### Text provided
========================================

RIP does not guarantee reliable delivery. To ensure network accuracy, each node periodically sends its distance vector to all neighbors.
BGP guarantees reliable delivery by running atop TCP.
#OSPF
#OSPF 1
The link-state advertisement (LSA) age, source router ID, sequence number, and checksum are all components of a link-state advertisement.
There is no destination router ID in an LSA because an LSA is sent to the entire network, not to an individual router. Also, there is no complete routing table because an LSA only describes the raw topology (links and costs), not final routing decisions or next hops.
#RIP
#RIP 1
R3 learned the routes to 10.1.1.0 and 10.1.2.0 from R2, so it tells R2 that it cannot reach those networks. R3 is directly attached to 10.1.3.0 and 10.1.4.0, so it tells R2 it is 0 hops away from those networks. R3 is 1 hop away from 10.1.5.0. So, R3 sends R2 inf,inf,0,0,1.
#RIP 2
R3 is 2, 1, 0, and 0 hops away from 10.1.1.0, 10.1.2.0, 10.1.3.0, and 10.1.4.0, respectively. R3 learned the route to 10.1.5.0 from R4, so it tells R4 it cannot reach that network. So, R3 sends R4 2,1,0,0,inf.
#BGP
#BGP 1
In BGP, routes are selected based on highest LOCAL_PREF, then shortest AS_PATH, then lowest IGP cost, and then other criteria.
#BGP 2
- When an AS forwards traffic to its peer, it pays its peer.
- False. When an AS forwards traffic to its peer, it does not need to pay.
- When an AS forwards traffic to its customer, it pays its customer.
- False. An AS never pays its customer. When an AS forwards traffic to its customer, the AS’s customer pays the AS.
- When an AS forwards traffic to its provider, it pays its provider.
- True.
- An AS only advertises its customers’ prefixes to its peers.
- True. An AS makes no money from forwarding traffic from peers to non-customer destinations.
- An AS only advertises its customers’ prefixes to its customers.
- False. An AS advertises all prefixes to its customers so that the AS’s customers forward as much traffic as possible to the AS, causing the AS to make money.
- An AS only advertises its customers’ prefixes to its providers.
- True. An AS makes no money from forwarding traffic from providers to non-customer destinations.

========================================

### Listed entries
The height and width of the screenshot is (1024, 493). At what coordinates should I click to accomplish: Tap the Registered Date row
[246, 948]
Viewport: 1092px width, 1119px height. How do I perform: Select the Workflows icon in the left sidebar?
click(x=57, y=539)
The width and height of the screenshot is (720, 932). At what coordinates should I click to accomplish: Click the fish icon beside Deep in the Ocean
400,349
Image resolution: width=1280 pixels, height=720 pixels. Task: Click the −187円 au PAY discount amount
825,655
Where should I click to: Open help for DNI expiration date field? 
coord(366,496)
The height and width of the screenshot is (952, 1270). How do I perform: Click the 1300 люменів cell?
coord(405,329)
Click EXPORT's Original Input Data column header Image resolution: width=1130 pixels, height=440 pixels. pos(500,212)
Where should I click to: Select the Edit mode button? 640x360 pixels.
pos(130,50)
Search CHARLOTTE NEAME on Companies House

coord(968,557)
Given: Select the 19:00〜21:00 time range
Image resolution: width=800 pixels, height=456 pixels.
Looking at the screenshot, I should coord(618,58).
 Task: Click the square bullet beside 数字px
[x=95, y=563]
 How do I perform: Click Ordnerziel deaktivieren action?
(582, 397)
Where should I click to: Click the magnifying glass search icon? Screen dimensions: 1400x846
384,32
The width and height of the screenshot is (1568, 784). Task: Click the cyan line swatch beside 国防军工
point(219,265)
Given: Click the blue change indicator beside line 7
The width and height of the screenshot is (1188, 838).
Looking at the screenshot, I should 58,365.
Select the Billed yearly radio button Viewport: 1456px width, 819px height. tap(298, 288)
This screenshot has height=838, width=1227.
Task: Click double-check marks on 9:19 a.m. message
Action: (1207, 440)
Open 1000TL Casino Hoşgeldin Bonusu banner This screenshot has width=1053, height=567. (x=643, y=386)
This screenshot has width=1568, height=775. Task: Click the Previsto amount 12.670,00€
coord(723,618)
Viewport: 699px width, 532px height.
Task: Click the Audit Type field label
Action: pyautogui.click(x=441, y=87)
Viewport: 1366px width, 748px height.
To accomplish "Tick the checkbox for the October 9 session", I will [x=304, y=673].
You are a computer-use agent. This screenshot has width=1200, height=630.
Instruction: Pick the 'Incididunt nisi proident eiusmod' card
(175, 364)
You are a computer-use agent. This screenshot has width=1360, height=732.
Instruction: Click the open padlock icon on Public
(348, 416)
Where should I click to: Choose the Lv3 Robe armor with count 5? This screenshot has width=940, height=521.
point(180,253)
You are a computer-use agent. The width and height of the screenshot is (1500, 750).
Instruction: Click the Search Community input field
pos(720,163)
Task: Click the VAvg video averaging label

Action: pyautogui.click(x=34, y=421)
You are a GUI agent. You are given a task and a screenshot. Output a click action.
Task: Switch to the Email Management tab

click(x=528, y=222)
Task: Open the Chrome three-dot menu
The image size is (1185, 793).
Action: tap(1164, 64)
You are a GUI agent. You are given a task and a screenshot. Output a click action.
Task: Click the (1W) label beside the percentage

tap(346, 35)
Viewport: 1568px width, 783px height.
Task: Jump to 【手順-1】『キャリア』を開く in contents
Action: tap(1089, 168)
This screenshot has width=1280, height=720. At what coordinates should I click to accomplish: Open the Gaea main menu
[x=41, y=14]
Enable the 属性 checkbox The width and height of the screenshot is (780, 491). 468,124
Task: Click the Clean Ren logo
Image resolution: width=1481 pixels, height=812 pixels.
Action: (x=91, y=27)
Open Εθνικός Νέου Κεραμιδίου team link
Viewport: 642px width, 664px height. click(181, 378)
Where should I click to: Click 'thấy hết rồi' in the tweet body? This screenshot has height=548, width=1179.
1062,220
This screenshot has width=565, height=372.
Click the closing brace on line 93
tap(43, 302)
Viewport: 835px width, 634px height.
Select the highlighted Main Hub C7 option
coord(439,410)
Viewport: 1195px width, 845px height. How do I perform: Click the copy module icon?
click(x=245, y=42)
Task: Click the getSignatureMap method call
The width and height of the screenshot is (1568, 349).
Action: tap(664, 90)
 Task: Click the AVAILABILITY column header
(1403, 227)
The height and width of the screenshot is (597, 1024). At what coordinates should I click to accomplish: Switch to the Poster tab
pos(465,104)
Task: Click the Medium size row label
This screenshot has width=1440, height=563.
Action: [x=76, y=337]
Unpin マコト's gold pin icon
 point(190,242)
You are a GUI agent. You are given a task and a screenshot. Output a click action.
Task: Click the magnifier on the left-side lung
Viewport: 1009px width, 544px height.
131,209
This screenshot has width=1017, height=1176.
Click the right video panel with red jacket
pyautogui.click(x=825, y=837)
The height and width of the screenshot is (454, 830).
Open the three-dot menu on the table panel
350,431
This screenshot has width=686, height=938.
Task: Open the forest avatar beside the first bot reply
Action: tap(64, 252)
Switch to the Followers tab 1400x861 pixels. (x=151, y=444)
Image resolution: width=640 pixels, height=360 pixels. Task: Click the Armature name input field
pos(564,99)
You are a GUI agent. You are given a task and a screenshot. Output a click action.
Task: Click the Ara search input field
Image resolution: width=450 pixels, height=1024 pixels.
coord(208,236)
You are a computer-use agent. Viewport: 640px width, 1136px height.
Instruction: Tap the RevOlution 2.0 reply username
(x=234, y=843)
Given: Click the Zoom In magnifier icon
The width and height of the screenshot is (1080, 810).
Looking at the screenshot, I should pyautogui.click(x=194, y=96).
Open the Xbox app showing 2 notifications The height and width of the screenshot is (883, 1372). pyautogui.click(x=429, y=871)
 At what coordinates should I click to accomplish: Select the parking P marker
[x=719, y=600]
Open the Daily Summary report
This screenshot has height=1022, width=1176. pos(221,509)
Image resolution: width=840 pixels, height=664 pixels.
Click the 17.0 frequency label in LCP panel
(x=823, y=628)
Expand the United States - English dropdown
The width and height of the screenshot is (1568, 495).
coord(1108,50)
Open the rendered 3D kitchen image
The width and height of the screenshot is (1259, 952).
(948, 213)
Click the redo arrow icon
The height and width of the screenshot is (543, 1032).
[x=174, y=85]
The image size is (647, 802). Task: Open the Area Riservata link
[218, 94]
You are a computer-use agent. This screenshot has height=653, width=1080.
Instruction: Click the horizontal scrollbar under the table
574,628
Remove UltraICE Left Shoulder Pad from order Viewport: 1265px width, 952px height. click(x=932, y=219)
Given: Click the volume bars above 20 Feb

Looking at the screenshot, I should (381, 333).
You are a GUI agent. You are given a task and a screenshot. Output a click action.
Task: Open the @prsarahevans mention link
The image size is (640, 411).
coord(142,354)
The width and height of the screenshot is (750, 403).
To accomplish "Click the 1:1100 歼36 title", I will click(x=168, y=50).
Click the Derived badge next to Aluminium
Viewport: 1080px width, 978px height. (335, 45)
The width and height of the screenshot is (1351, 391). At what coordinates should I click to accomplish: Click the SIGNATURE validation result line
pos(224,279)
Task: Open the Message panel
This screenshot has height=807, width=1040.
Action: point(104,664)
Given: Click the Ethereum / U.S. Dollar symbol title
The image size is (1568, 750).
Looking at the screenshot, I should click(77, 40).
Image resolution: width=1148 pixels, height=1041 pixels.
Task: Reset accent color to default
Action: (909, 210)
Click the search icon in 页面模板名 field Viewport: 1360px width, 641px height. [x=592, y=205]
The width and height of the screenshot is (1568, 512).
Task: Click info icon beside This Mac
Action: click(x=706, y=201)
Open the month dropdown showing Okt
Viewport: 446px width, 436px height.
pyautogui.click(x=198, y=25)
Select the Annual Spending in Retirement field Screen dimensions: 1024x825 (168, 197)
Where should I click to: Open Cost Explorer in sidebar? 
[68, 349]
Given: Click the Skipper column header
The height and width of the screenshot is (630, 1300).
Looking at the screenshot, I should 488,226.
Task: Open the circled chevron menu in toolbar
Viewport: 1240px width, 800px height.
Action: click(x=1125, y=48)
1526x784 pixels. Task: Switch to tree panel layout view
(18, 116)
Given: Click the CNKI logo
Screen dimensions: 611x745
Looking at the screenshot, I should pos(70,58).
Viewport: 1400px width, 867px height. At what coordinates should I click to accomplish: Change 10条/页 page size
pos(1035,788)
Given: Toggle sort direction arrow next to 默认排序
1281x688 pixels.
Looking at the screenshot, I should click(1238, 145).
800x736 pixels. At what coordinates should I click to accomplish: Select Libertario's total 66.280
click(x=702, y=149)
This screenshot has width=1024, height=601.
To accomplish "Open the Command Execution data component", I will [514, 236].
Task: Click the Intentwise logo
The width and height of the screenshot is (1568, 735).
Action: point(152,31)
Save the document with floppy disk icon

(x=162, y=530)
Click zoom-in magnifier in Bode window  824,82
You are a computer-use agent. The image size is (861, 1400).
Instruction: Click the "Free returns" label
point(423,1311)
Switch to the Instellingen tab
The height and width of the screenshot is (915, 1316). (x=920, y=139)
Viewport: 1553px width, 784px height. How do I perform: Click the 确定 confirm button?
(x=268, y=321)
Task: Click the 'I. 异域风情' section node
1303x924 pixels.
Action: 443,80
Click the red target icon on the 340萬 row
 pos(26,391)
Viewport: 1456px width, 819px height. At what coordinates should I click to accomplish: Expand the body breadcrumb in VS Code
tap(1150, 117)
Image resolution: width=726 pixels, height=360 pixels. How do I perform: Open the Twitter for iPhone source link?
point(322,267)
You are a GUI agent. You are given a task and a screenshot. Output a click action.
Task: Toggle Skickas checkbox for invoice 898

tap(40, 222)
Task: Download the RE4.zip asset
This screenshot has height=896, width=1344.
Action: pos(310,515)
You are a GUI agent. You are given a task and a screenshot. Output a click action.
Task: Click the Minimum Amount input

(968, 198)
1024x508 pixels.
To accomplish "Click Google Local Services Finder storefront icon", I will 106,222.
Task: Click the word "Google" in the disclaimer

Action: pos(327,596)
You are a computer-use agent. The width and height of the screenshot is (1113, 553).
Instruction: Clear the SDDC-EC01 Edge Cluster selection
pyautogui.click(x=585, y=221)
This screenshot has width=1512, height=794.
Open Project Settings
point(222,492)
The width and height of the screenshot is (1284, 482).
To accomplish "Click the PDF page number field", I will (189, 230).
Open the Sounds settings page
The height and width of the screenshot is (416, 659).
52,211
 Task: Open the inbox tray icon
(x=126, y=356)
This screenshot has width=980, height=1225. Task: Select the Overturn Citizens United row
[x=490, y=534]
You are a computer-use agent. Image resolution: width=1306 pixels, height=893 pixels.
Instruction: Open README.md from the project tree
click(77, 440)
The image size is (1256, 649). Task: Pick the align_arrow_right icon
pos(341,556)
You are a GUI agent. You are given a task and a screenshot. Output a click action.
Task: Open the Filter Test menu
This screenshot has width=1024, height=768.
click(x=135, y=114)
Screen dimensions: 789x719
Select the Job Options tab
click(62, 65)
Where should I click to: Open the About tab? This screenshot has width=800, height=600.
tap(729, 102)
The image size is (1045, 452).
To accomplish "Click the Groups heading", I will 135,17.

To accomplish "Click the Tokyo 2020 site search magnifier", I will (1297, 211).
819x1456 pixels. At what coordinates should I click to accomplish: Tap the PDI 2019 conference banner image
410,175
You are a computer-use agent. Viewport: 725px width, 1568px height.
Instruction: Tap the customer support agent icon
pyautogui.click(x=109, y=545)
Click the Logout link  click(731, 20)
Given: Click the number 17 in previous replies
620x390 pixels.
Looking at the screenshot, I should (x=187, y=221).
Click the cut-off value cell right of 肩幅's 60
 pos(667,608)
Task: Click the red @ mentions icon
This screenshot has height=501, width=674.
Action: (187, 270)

========================================

### Exercise brief
Please output the passage in the routing protocol notes above from "- False. When" up to and including "peers to non-customer destinations.", copied word for word.

### Complete response
- False. When an AS forwards traffic to its peer, it does not need to pay.
- When an AS forwards traffic to its customer, it pays its customer.
- False. An AS never pays its customer. When an AS forwards traffic to its customer, the AS’s customer pays the AS.
- When an AS forwards traffic to its provider, it pays its provider.
- True.
- An AS only advertises its customers’ prefixes to its peers.
- True. An AS makes no money from forwarding traffic from peers to non-customer destinations.